Für die Zwecke dieser Verordnung bezeichnet der Ausdruck

1. „gebührenpflichtige Einheit“ eine Einheit, die durch eine eindeutige Kombination des folgenden Datensatzes definiert wird, der aus den der Agentur vorliegenden Informationen zu allen in der Union zugelassenen Arzneimitteln gewonnen wird, und mit der Verpflichtung der Zulassungsinhaber gemäß Artikel 57 Absatz 2 Buchstaben b und c der Verordnung (EG) Nr. 726/2004 zur Übermittlung dieser Informationen an die in Artikel 57 Absatz 1 Unterabsatz 2 Buchstabe l jener Verordnung genannte Datenbank übereinstimmt:

a) Name des Arzneimittels gemäß der Definition in Artikel 1 Nummer 20 der Richtlinie 2001/83/EG;

b) Zulassungsinhaber;

c) Mitgliedstaat, in dem die Zulassung gilt;

d) Wirkstoff oder Wirkstoffkombination und

e) Darreichungsform.

Unterabsatz 1 Buchstabe d gilt nicht für zugelassene homöopathische und zugelassene pflanzliche Arzneimittel gemäß der Definitionen in Artikel 1 Nummer 5 bzw. Artikel 1 Nummer 30 der Richtlinie 2001/83/EG;

2. „mittleres Unternehmen“ ein mittleres Unternehmen im Sinne der Empfehlung 2003/361/EG;

3. „kleines Unternehmen“ ein kleines Unternehmen im Sinne der Empfehlung 2003/361/EG;

4. „Kleinstunternehmen“ ein Kleinstunternehmen im Sinne der Empfehlung 2003/361/EG.

Artikel 3
Gebührenarten

(1) Für Pharmakovigilanz-Tätigkeiten werden folgende Gebühren erhoben:

a) Gebühren für Verfahren auf Unionsebene gemäß den Artikeln 4, 5 und 6;

b) eine Jahresgebühr gemäß Artikel 7.

(2) Erhebt die Agentur eine Gebühr gemäß Absatz 1 Buchstabe a dieses Artikels, so vergütet die Agentur den nationalen zuständigen Behörden im Einklang mit Artikel 9

a) die Dienste der Berichterstatter und gegebenenfalls der Mitberichterstatter im Ausschuss für Risikobewertung im Bereich der Pharmakovigilanz, die Mitgliedstaaten zu Mitgliedern dieses Ausschusses ernannt haben;

b) die Arbeit der Mitgliedstaaten, die als Berichterstatter und gegebenenfalls als Mitberichterstatter in der Koordinierungsgruppe fungieren.

Artikel 4
Gebühren für die Bewertung von regelmäßigen aktualisierten Unbedenklichkeitsberichten

(1) Die Agentur erhebt eine Gebühr für die Bewertung der in den Artikeln 107e und 107g der Richtlinie 2001/83/EG und in Artikel 28 der Verordnung (EG) Nr. 726/2004 genannten regelmäßigen aktualisierten Unbedenklichkeitsberichte.

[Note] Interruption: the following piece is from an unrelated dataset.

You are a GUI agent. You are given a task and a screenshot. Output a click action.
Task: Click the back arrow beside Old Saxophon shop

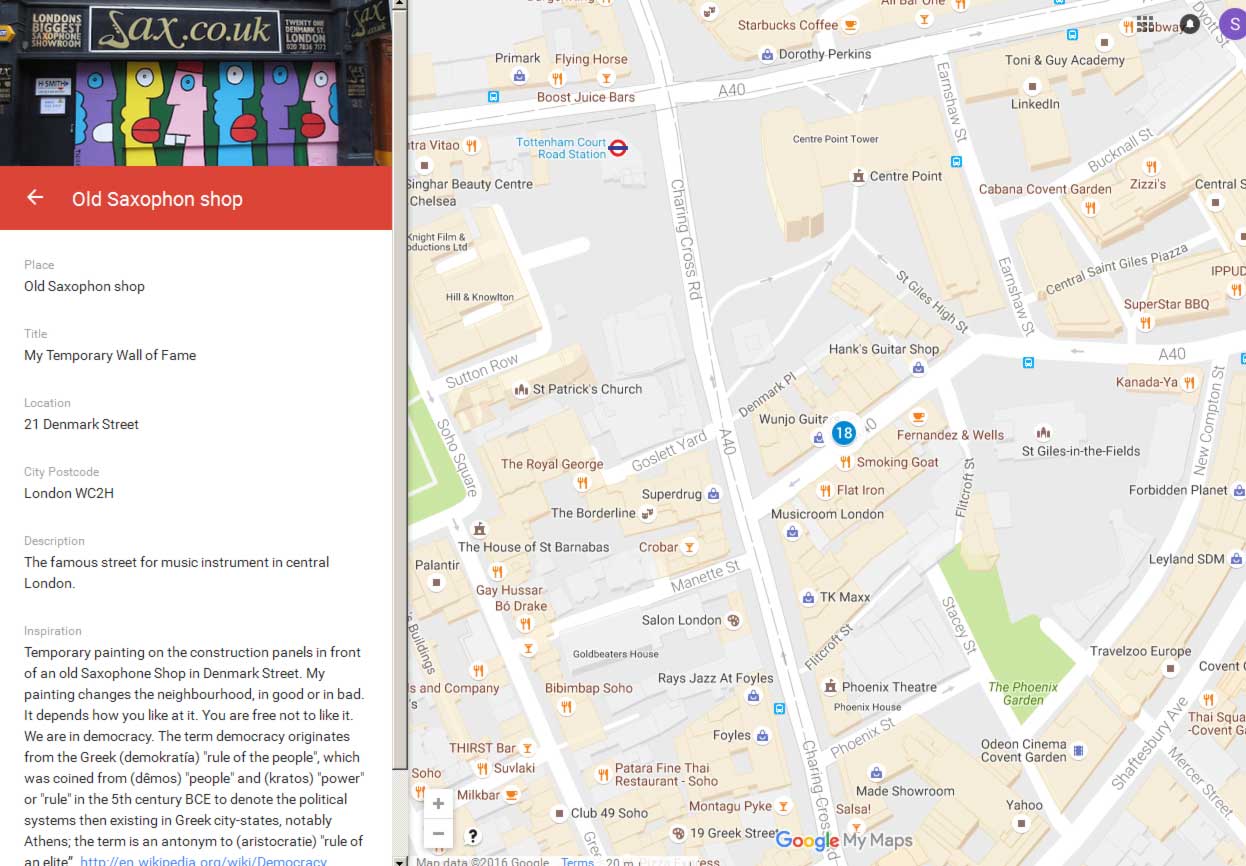[x=35, y=197]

(2) Die Höhe der Gebühr und der entsprechende Betrag, der gemäß Artikel 3 Absatz 2 der zuständigen nationalen Behörde zu vergüten ist, sind in Teil I Nummer 1 des Anhangs festgelegt.

(3) Ist im Rahmen der in Absatz 1 genannten Verfahren nur ein Zulassungsinhaber zur Vorlage eines regelmäßigen aktualisierten Unbedenklichkeitsberichts verpflichtet, erhebt die Agentur den gesamten Betrag der anwendbaren Gebühr von diesem Zulassungsinhaber.

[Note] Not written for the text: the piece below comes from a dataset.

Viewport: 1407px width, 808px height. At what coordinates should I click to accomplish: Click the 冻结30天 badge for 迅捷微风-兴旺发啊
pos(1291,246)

(4) Sind im Rahmen der in Absatz 1 genannten Verfahren mehrere Zulassungsinhaber zur Vorlage regelmäßiger aktualisierter Unbedenklichkeitsberichte verpflichtet, so teilt die Agentur den gesamten Betrag der Gebühr gemäß Teil I Nummer 2 des Anhangs zwischen diesen Zulassungsinhabern auf.

(5) Handelt es sich bei dem in Absatz 3 und Absatz 4 genannten Zulassungsinhaber um ein kleines oder mittleres Unternehmen, wird der von diesem zu zahlende Betrag gemäß Teil I Nummer 3 des Anhangs ermäßigt.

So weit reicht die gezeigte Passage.